また、NDA所持者は、改正薬事法の施行後3か月以内に、現在の許可済みの新薬に係る特許情報を提出することが必要となり、施行日以降に新薬承認申請の製造許可証を取得した場合は、当該許可証を受領してから45日以内に特許情報を提出することが必要となりました。
現在、台湾食品医薬管理署(TFDA)(日本の厚生労働省医薬食品局に相当)は、将来提出される新薬関連特許情報を円滑に処理するために、当該情報を一般にオンライン公開するシステムの構築を進めています。
ANDA申請者による申告
ANDA(ジェネリック医薬品の承認申請、後発品申請)の申請者は、申請の際に、その基となる新薬に係る特許について、次のいずれかを申告しなければなりません。
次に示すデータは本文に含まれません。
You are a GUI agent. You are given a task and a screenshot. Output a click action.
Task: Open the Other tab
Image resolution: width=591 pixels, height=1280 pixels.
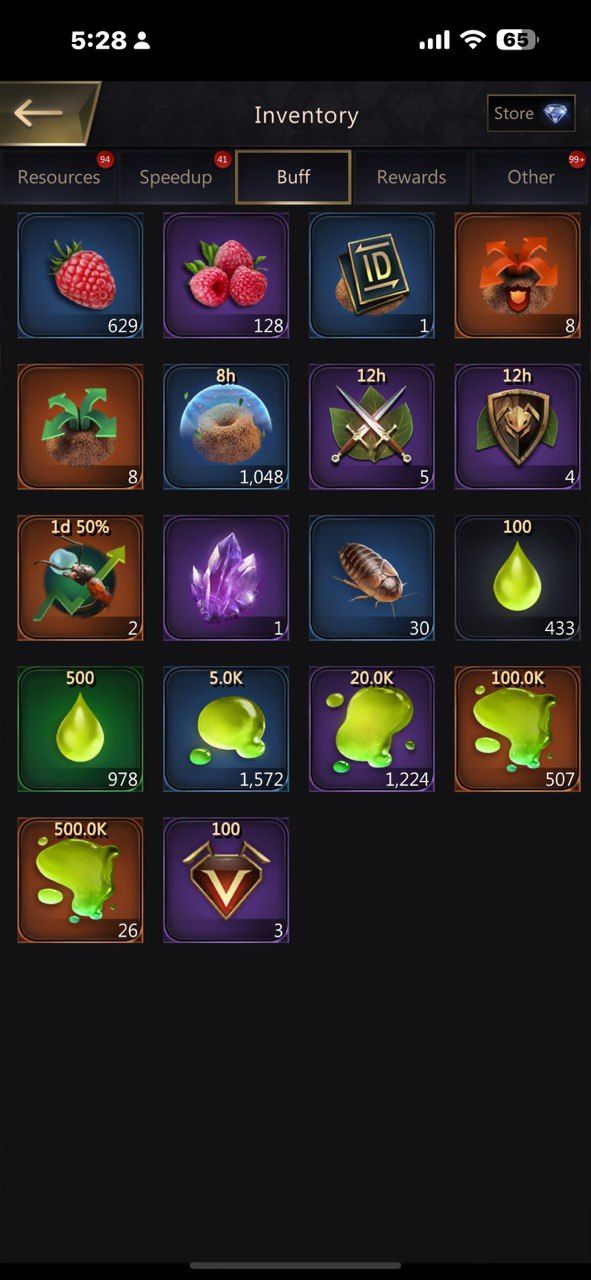pyautogui.click(x=530, y=177)
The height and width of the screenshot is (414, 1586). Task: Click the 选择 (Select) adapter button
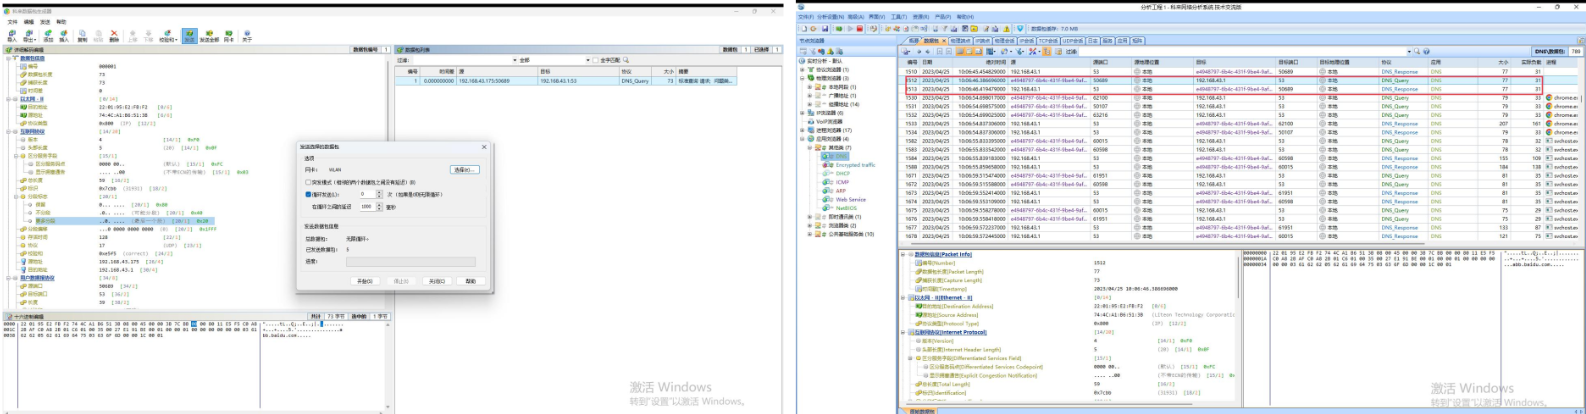(x=464, y=170)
1. 当該新薬について、いかなる特許情報も掲載されていない。
2. 当該新薬の特許権は既に消滅した。
3. 当該新薬の特許権が消滅した後に、初めて医薬品製造許可証を発行する。
4. 当該新薬の特許権は取り消されるべきものである、又は当該特許権を侵害していない。
注意すべきは、上記4の場合、リンケージ訴訟の原因、又はジェネリック医薬品に対する製造許可証の12か月間の発行停止の原因となる可能性があることです。
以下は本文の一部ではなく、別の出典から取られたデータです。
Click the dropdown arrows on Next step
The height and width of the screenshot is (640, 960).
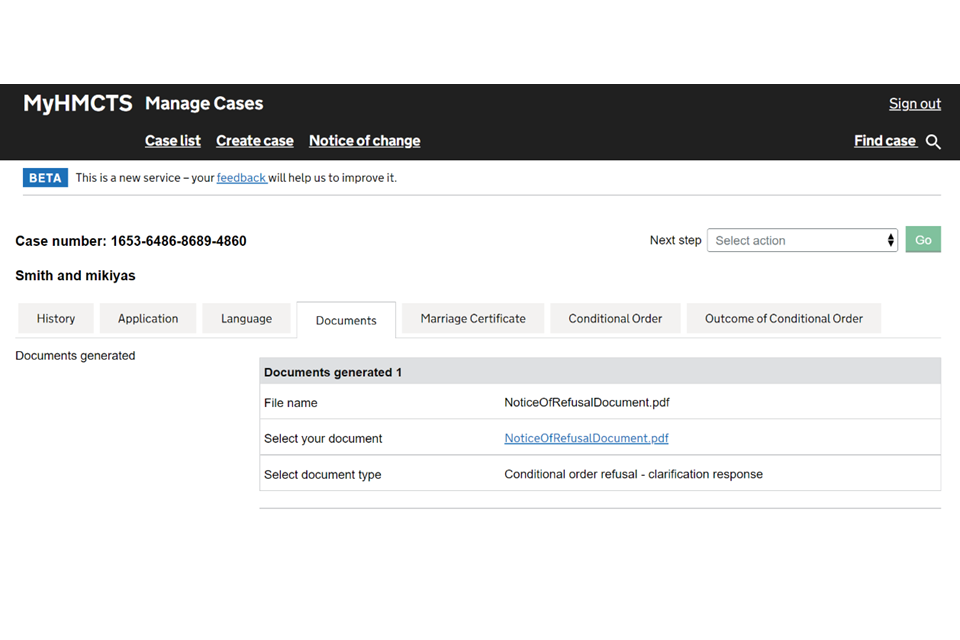click(890, 240)
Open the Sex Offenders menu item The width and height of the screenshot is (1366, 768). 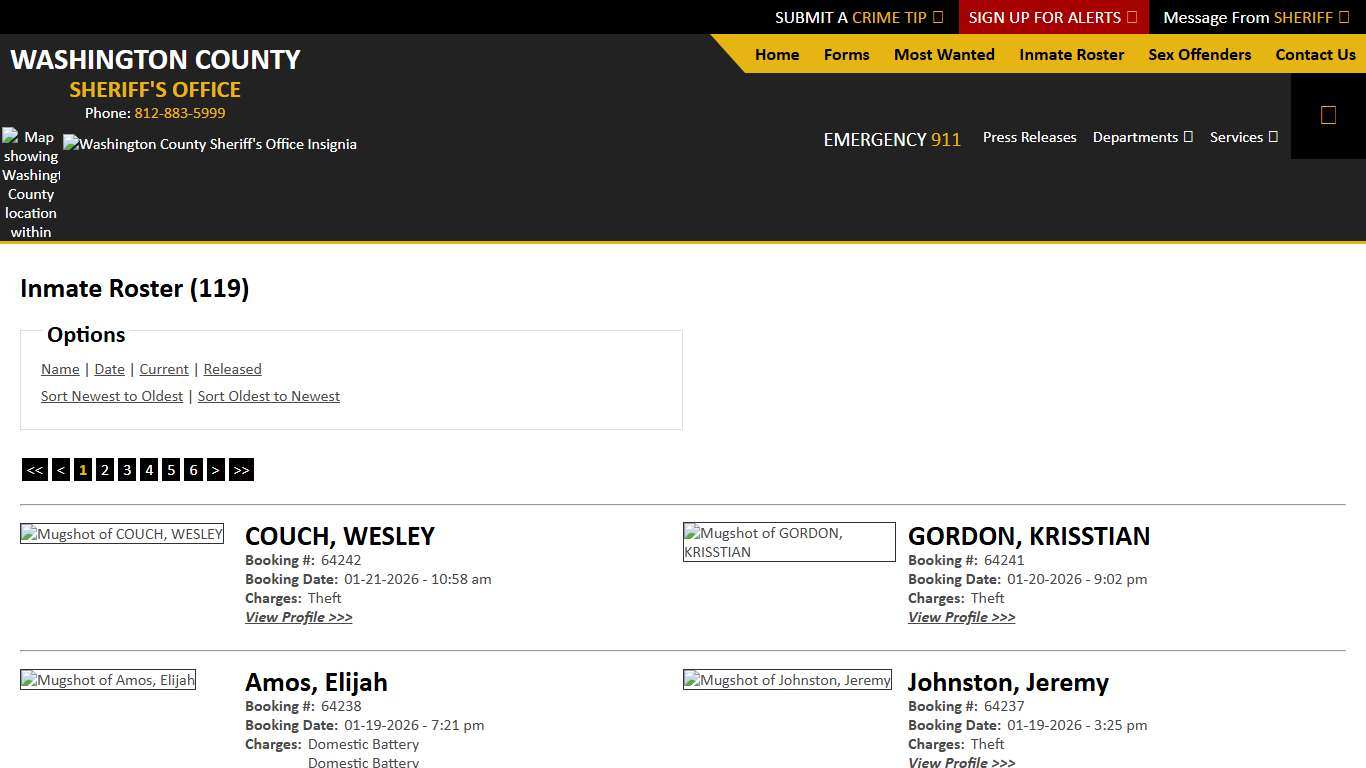pyautogui.click(x=1199, y=55)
また、上記4を申告するANDA申請者は、特許無効又は非侵害を裏付ける理由と証拠をNDA所持者、特許権者及びTFDAに書面で通知しなければなりません。
それに対し、特許権者が上記通知を受領してから45日以内にANDA申請者に対して特許侵害訴訟を提起した場合、TFDAはANDA申請者への医薬品製造許可証の発行を訴訟の提起日の翌日から最長で12か月間停止します。なお、この期間中もTFDAはANDAの審査を継続します。
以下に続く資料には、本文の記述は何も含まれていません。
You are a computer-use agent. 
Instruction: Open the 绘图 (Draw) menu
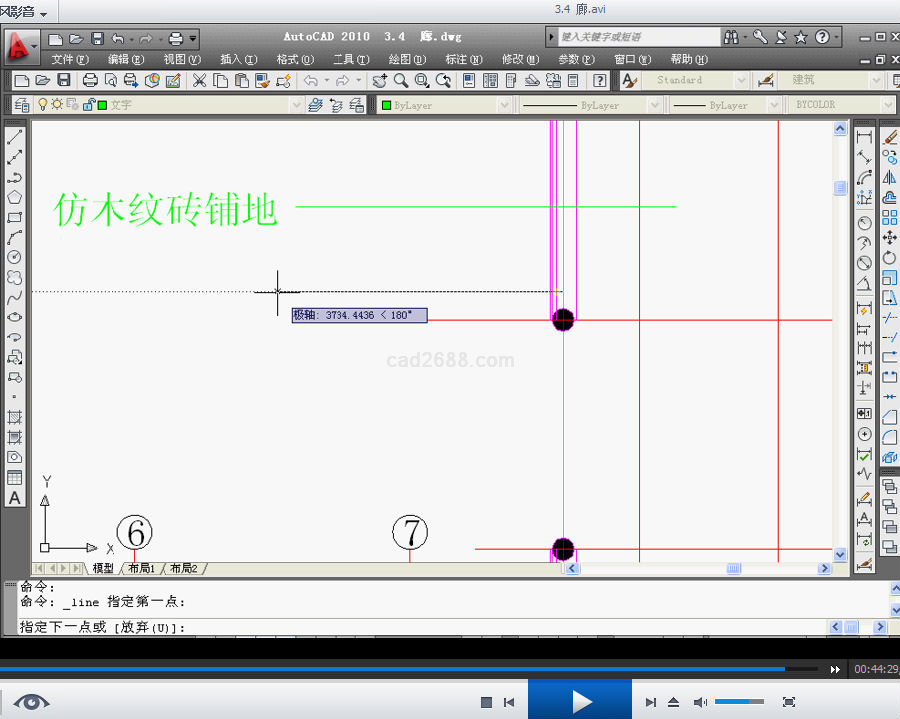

また、所定の申請書類の最先の申請者と認定されたANDA申請者に対し、TFDAは12か月間の独占製造販売を許可し、当該期間中は、その他の申請者に対してANDAの医薬品製造許可証を発行しません。
今後の予定
現在、関連政府機関は、パテントリンケージ制度を実施するための施行規則及び詳細な手続きの策定を進めておりますので、新たな進捗がありましたら、随時ご報告いたします。